2. E, já que se fala em Cunhal, é também possível perguntar-lhe o que pensaria de tudo aquilo que Jerónimo de Sousa tem vindo a aceitar para manter a “geringonça”: os salários “milionários” da administração da Caixa, por exemplo, ou o ritmo lento de aumento do salário mínimo e das pensões, ou, pior ainda, o cumprimento das exigências financeiras de Bruxelas.

Cunhal pensaria que é mesmo assim, como é evidente. Até porque fez o mesmo. Logo em 1974, o secretário-geral do PCP pertenceu ao primeiro Governo provisório, como ministro sem pasta. As actas da época mostram que, nas reuniões do Conselho de Ministros lideradas por Adelino da Palma Carlos, Álvaro Cunhal era surpreendentemente moderado.

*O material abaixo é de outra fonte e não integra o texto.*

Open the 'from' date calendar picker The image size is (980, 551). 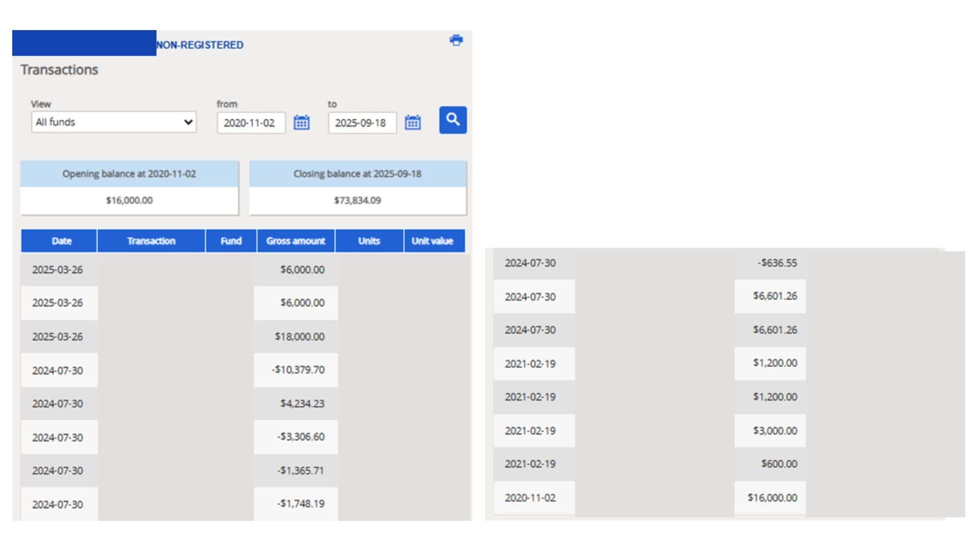[301, 122]
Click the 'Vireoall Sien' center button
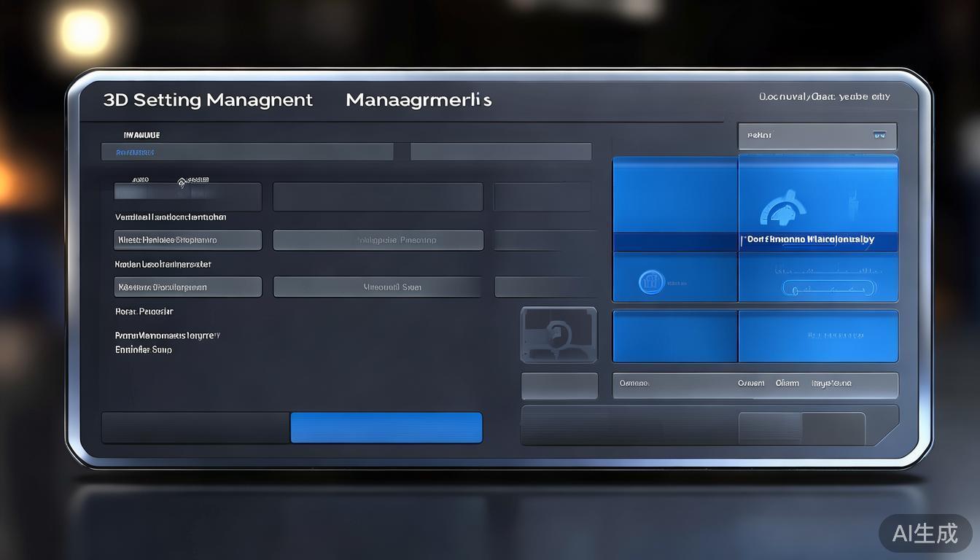 click(378, 287)
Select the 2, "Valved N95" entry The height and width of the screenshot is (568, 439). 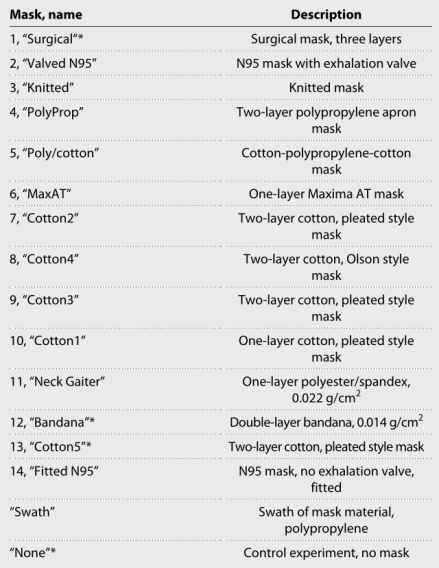[x=53, y=63]
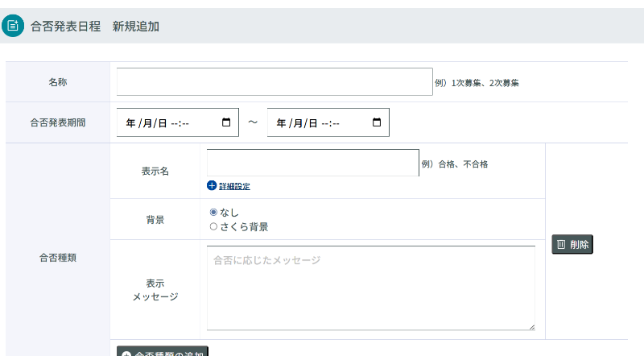Focus the 表示名 text field
This screenshot has height=356, width=644.
pyautogui.click(x=312, y=163)
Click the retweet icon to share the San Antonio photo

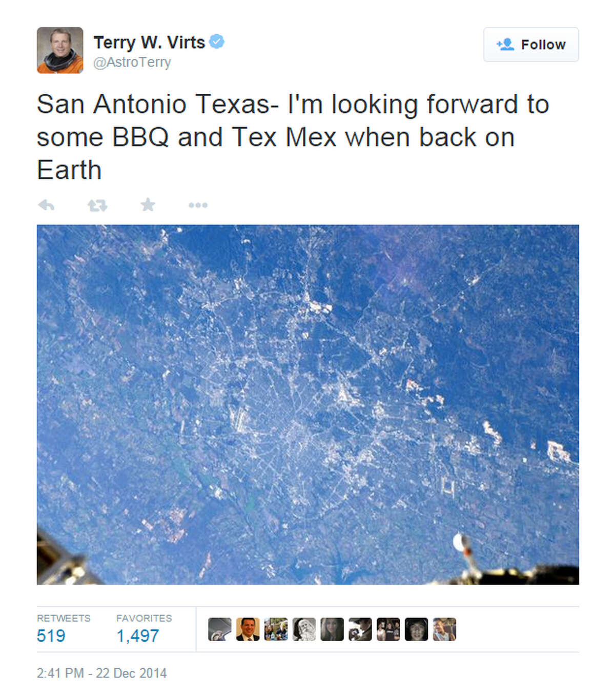click(x=96, y=204)
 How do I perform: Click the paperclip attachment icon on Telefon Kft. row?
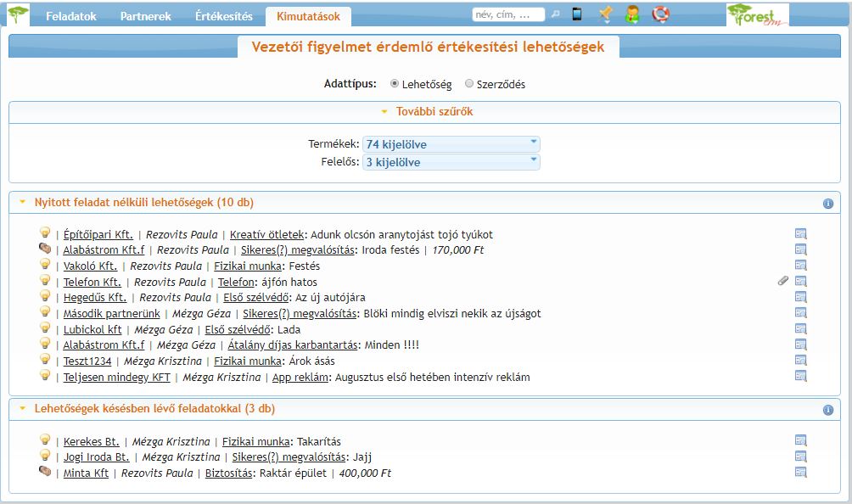(783, 282)
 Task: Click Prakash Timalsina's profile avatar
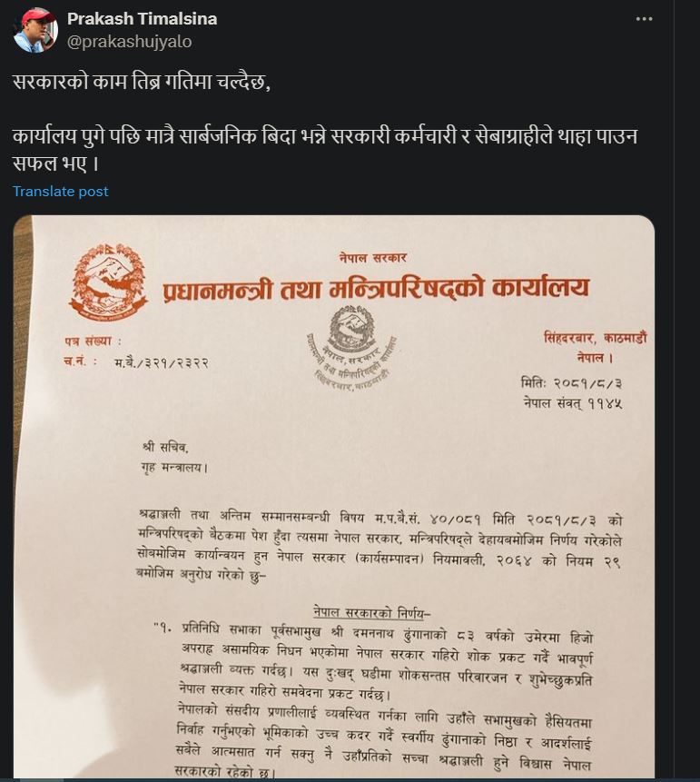click(35, 30)
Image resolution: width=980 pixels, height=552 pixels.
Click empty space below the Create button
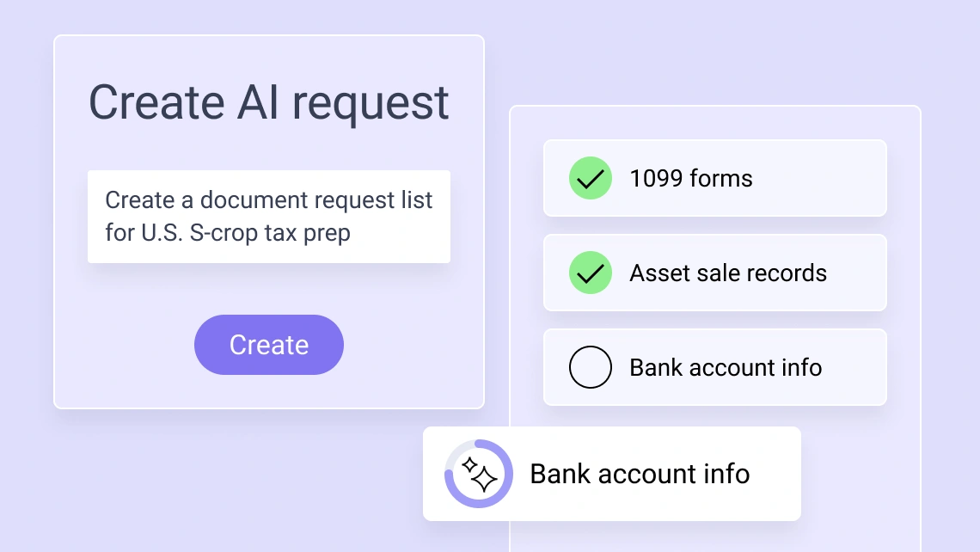(268, 391)
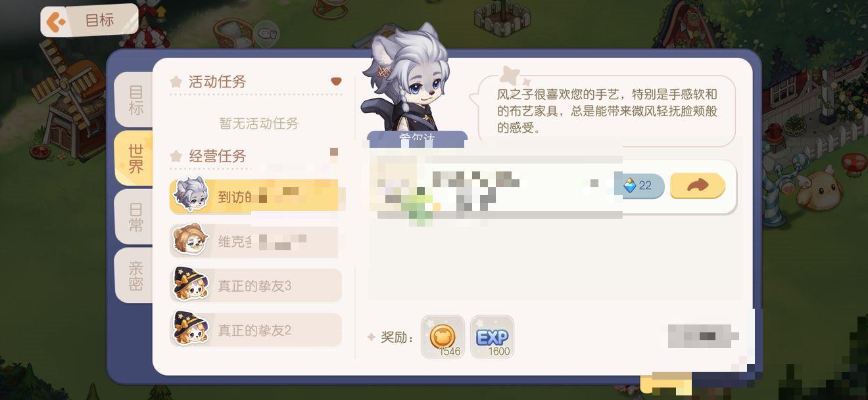
Task: Tap the witch hat avatar for 真正的挚友3
Action: (x=191, y=284)

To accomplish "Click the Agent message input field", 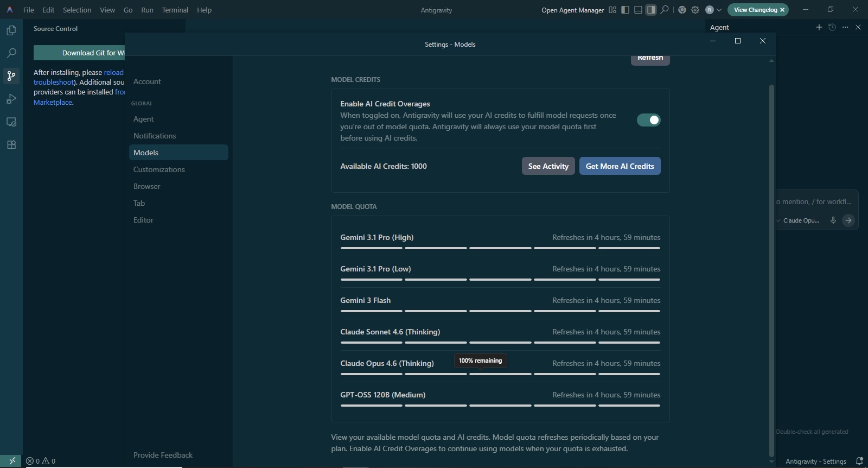I will [x=814, y=202].
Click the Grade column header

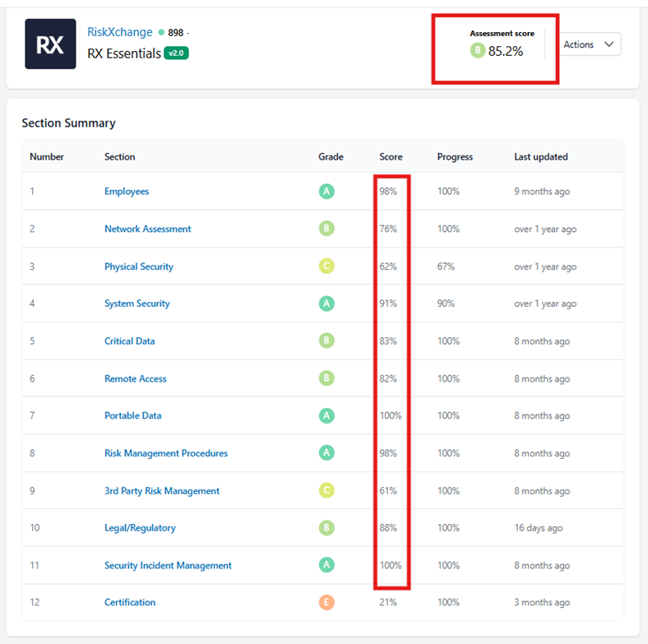[331, 156]
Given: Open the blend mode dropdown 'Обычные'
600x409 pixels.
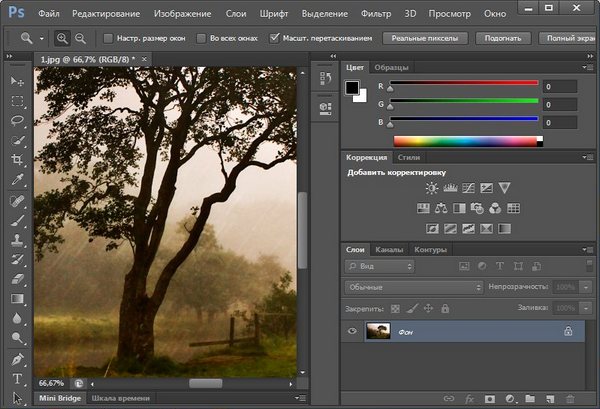Looking at the screenshot, I should tap(413, 287).

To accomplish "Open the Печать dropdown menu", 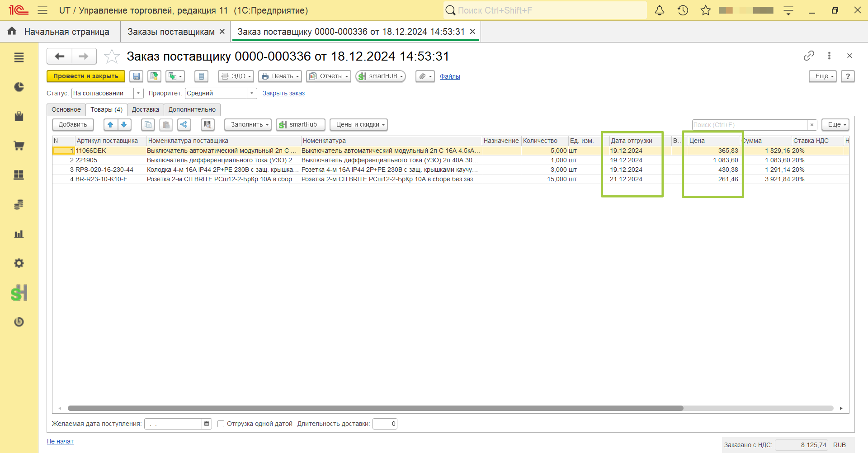I will click(x=280, y=76).
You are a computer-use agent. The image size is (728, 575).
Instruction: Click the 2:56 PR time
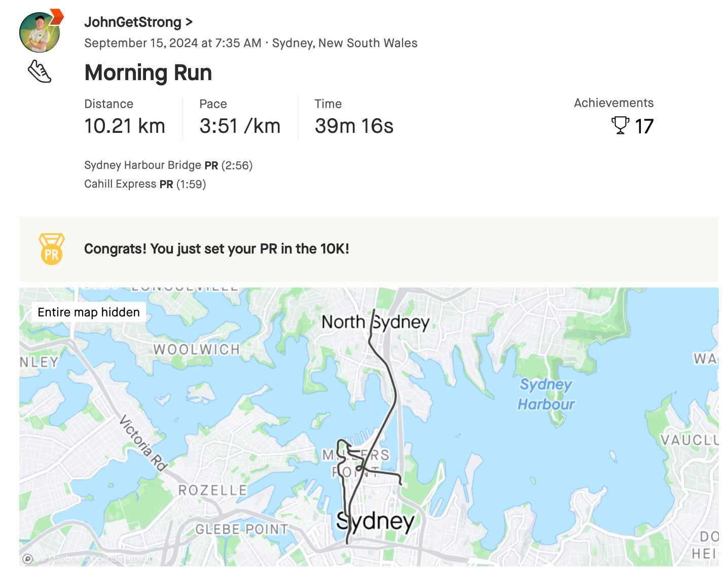[236, 165]
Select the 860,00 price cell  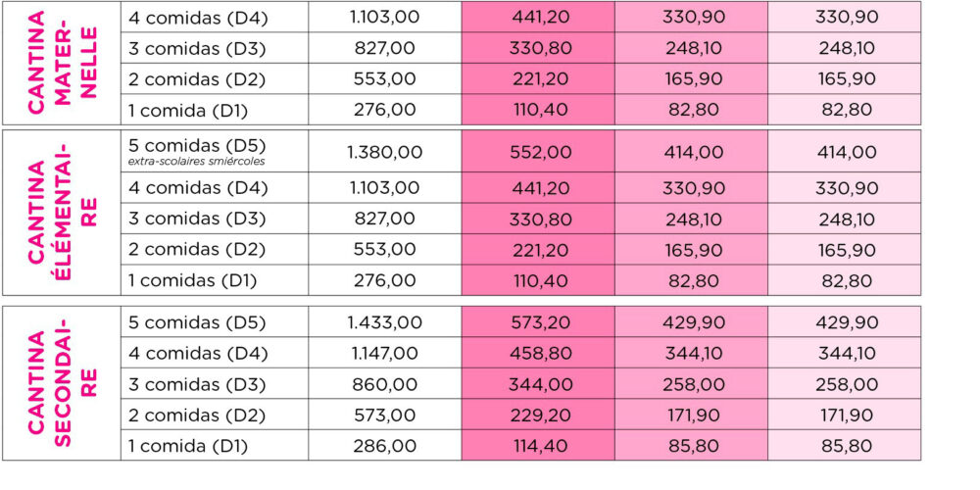[385, 384]
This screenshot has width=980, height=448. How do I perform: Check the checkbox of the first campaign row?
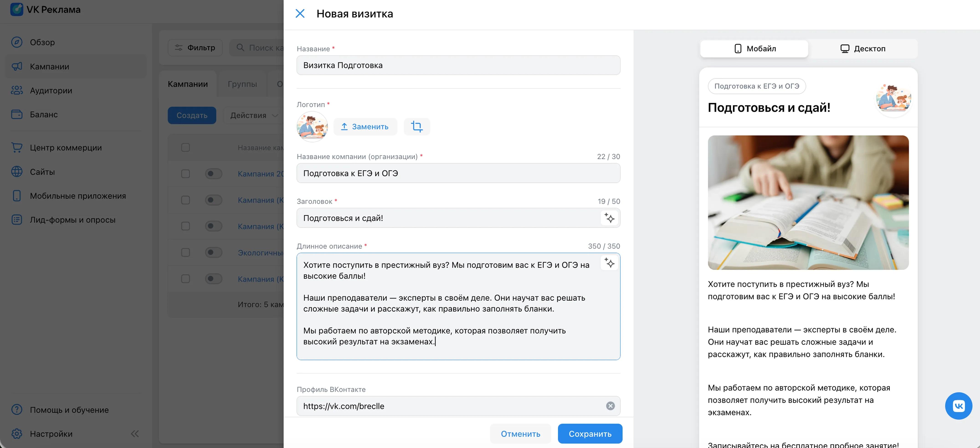[185, 174]
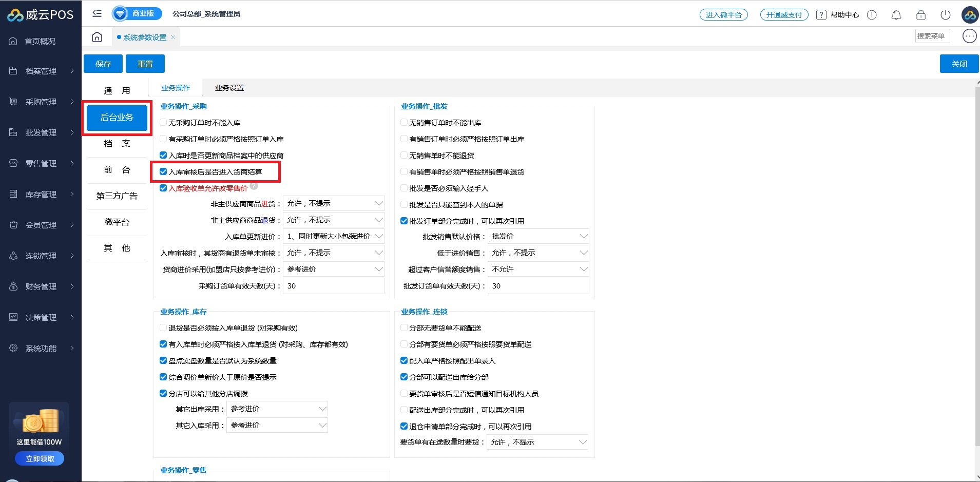Open 入库单更新进价 dropdown

pyautogui.click(x=333, y=237)
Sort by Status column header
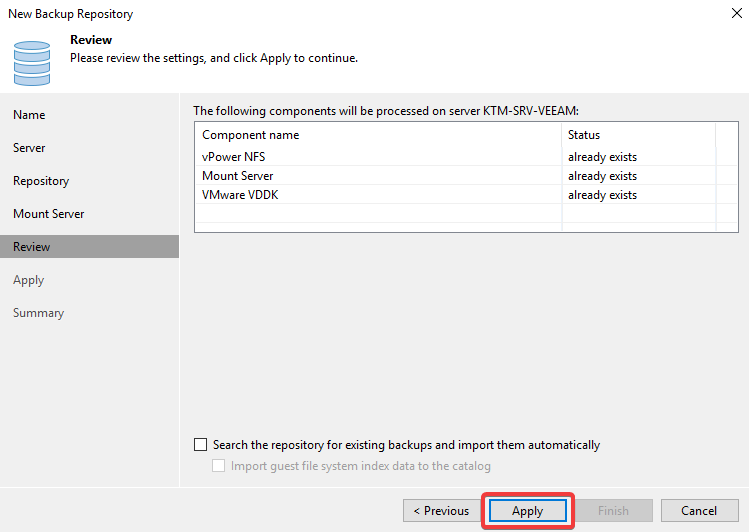 pos(639,135)
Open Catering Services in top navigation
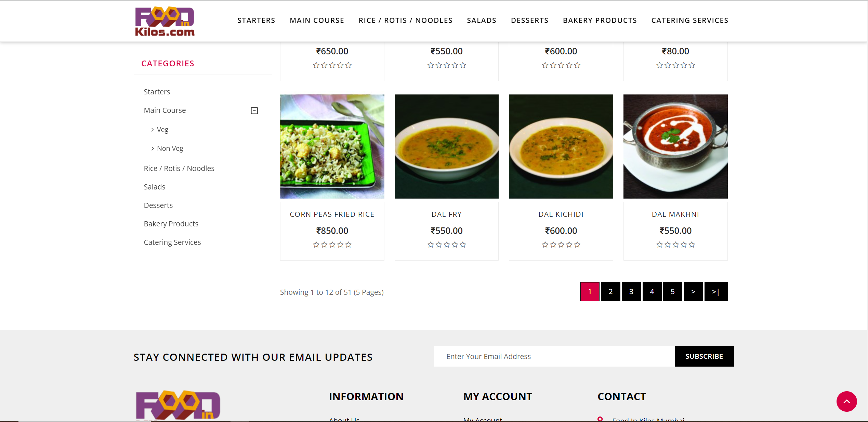This screenshot has height=422, width=868. tap(689, 21)
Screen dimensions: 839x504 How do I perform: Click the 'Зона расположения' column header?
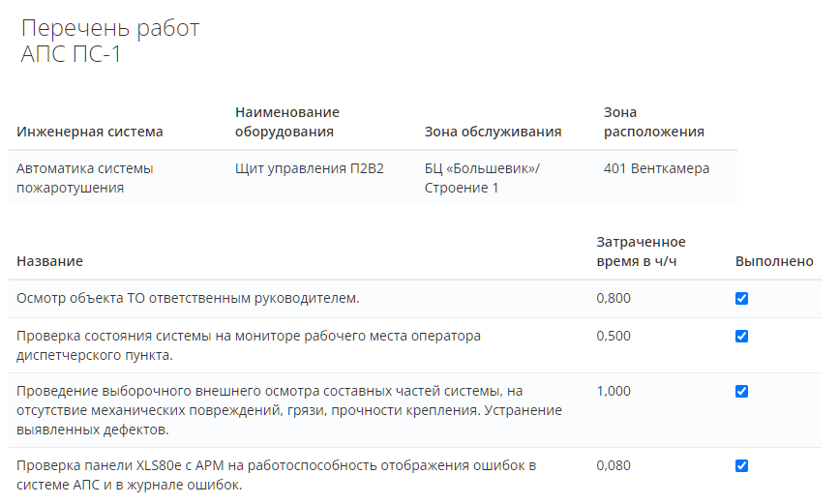pyautogui.click(x=653, y=122)
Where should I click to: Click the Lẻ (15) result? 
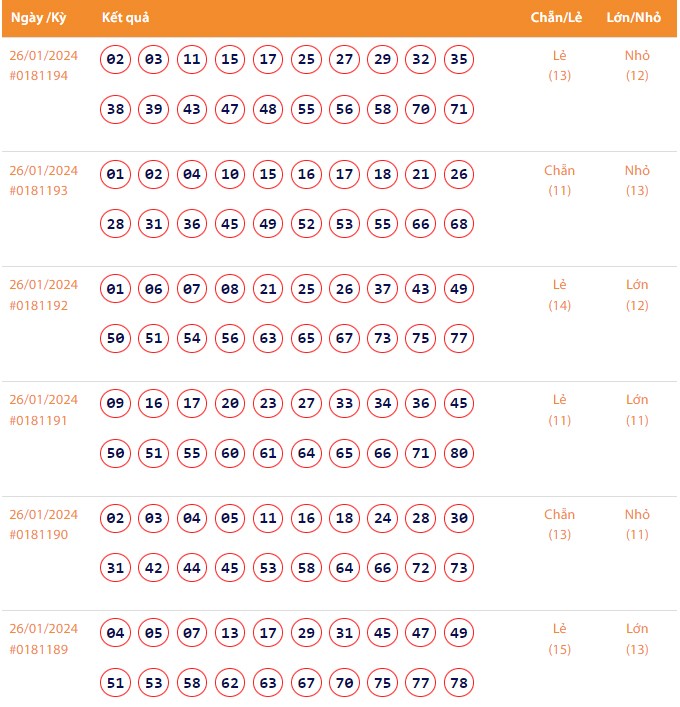[x=560, y=639]
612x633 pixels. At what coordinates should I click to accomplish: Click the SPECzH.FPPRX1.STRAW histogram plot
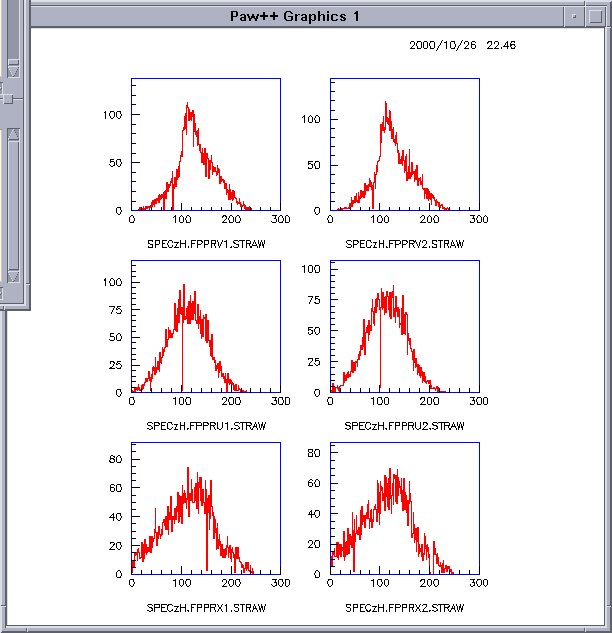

Em Junho de 1974, por exemplo, o ministro da Defesa, Firmino Miguel, levantou um problema delicado: o Exército queria vender munições ao Chile de Augusto Pinochet. De um lado estava a alta política: aquela transação iria ajudar um regime condenado por todos e com o qual Portugal até tinha cortado relações diplomáticas. Do outro lado estava a baixa contabilidade: a venda iria dar seis meses de trabalho na fábrica de armamentos portuguesa. Como resolver este terrível dilema? Pereira de Moura não hesitou: “Eu não posso votar senão contra”. Salgado Zenha também não: “Essa transacção com a nossa consciência terá um saldo largamente negativo”. Quando chegou a vez de Cunhal falar, começou por afirmar que “toda a demarcação” em relação ao regime de Pinochet era “importante”, mas, depois, assegurou “não querer ser mais papista do que o Papa”. E até ofereceu uma solução para o problema: “Tornar isto um contrato comercial vulgar”.

O PCP sabe muito bem — pelo menos desde 1974 — que não é possível apoiar um governo sem aceitar muitas, muitas (mas mesmo muitas) coisas com as quais discorda.

Quer isto dizer que o PCP de 2016 é igual ao PCP de 1974 e de 1976? Aqui fica a resposta breve a uma pergunta complexa: sim.